▶ _GIVEN PROBLEM_: Gather every line of the data below that contains the word "link", and copy each one out.
* start RECORDS FOR THIS EXERCISE *
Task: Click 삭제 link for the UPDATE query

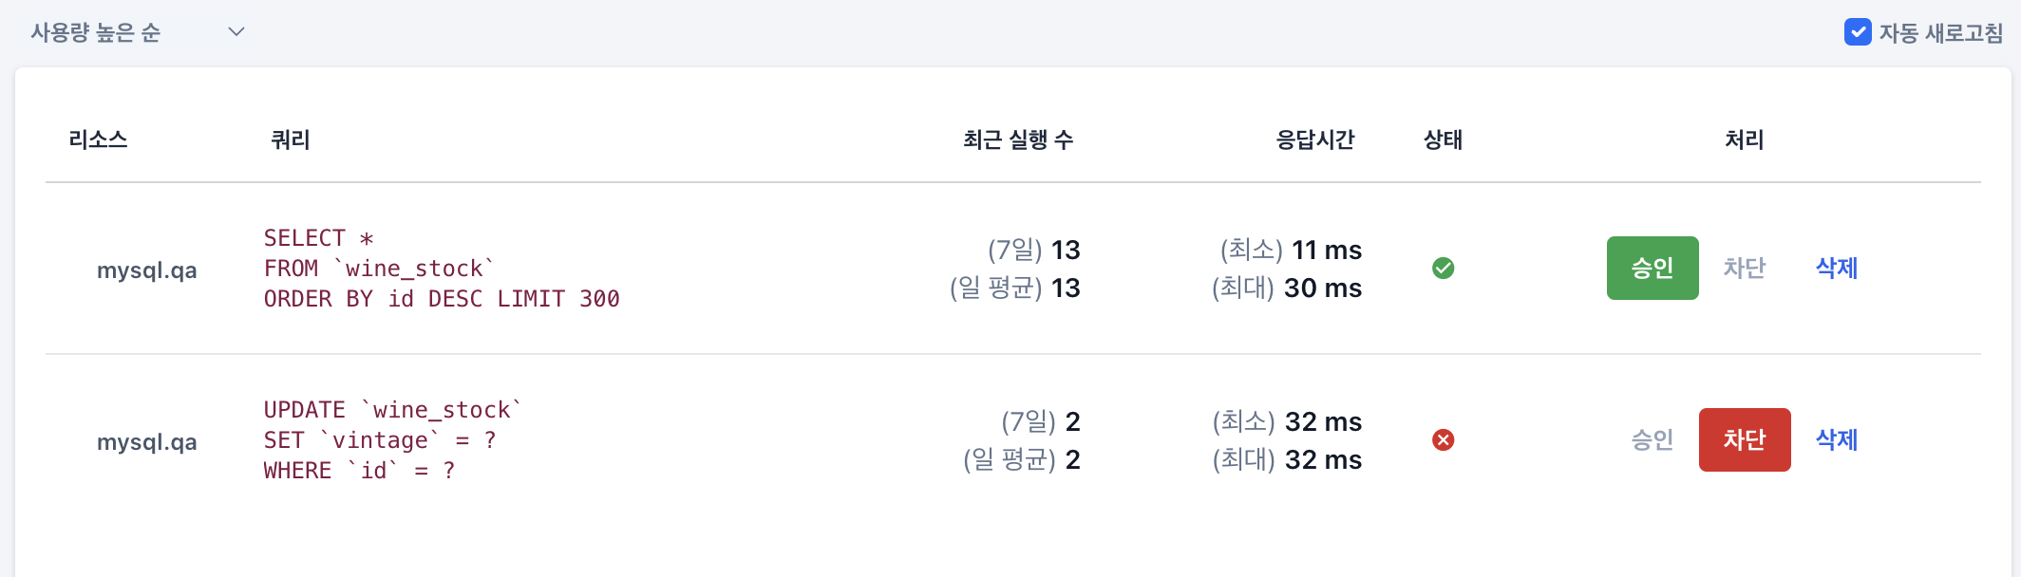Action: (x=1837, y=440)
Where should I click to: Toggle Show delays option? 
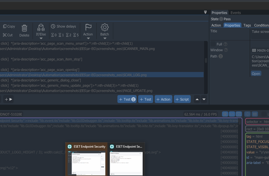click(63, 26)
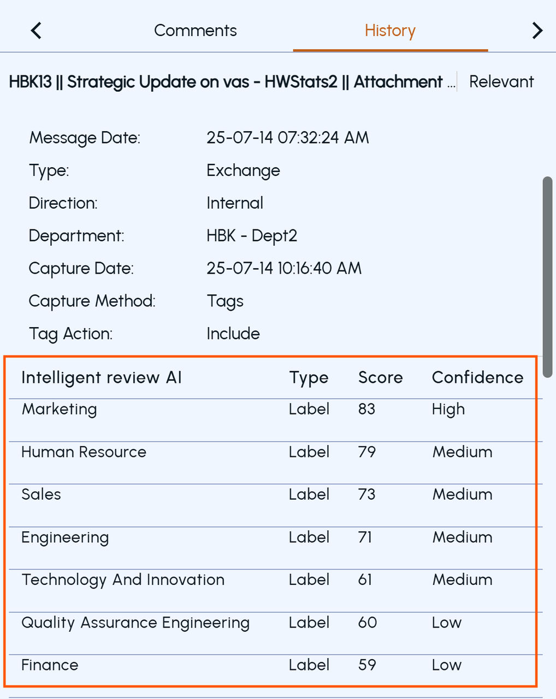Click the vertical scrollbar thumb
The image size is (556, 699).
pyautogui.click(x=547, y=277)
* end RECORDS FOR THIS EXERCISE *
* start RECORDS FOR THIS EXERCISE *
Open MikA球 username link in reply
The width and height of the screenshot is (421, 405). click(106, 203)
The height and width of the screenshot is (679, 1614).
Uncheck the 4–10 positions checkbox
* end RECORDS FOR THIS EXERCISE *
* start RECORDS FOR THIS EXERCISE *
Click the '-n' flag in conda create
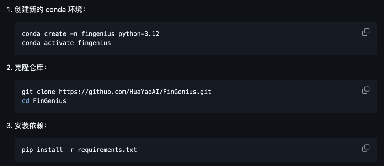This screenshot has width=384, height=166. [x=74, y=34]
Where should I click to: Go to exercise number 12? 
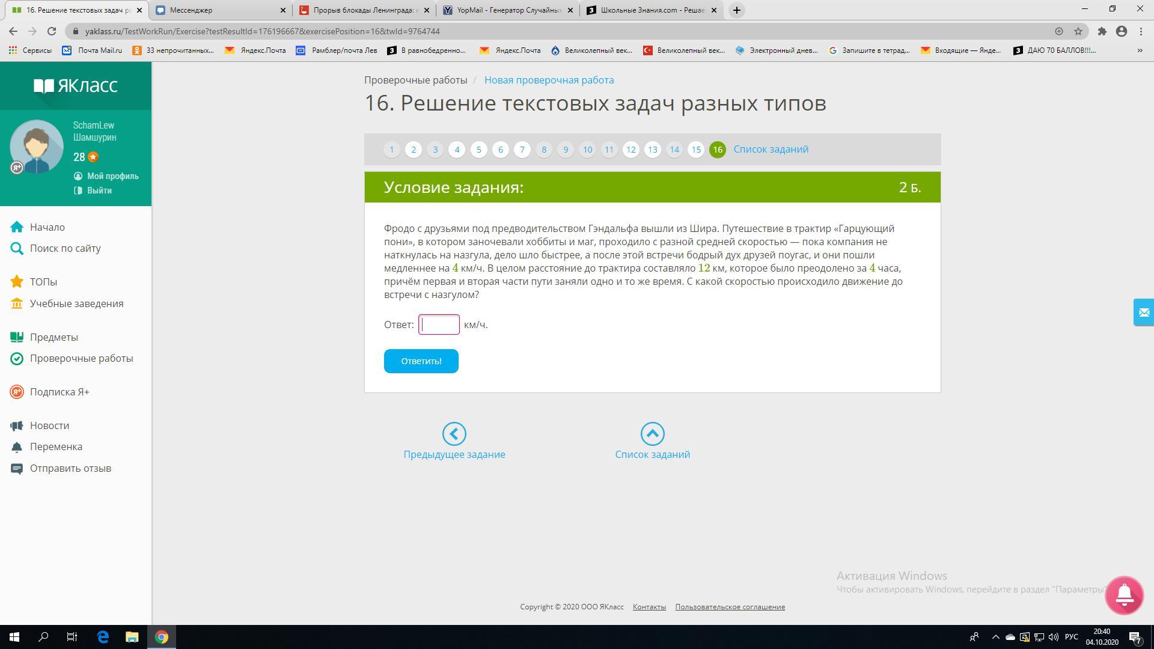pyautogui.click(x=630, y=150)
* end RECORDS FOR THIS EXERCISE *
▶ _THE RESPONSE_:
Task: Click 삭제 link for the UPDATE query
Open MikA球 username link in reply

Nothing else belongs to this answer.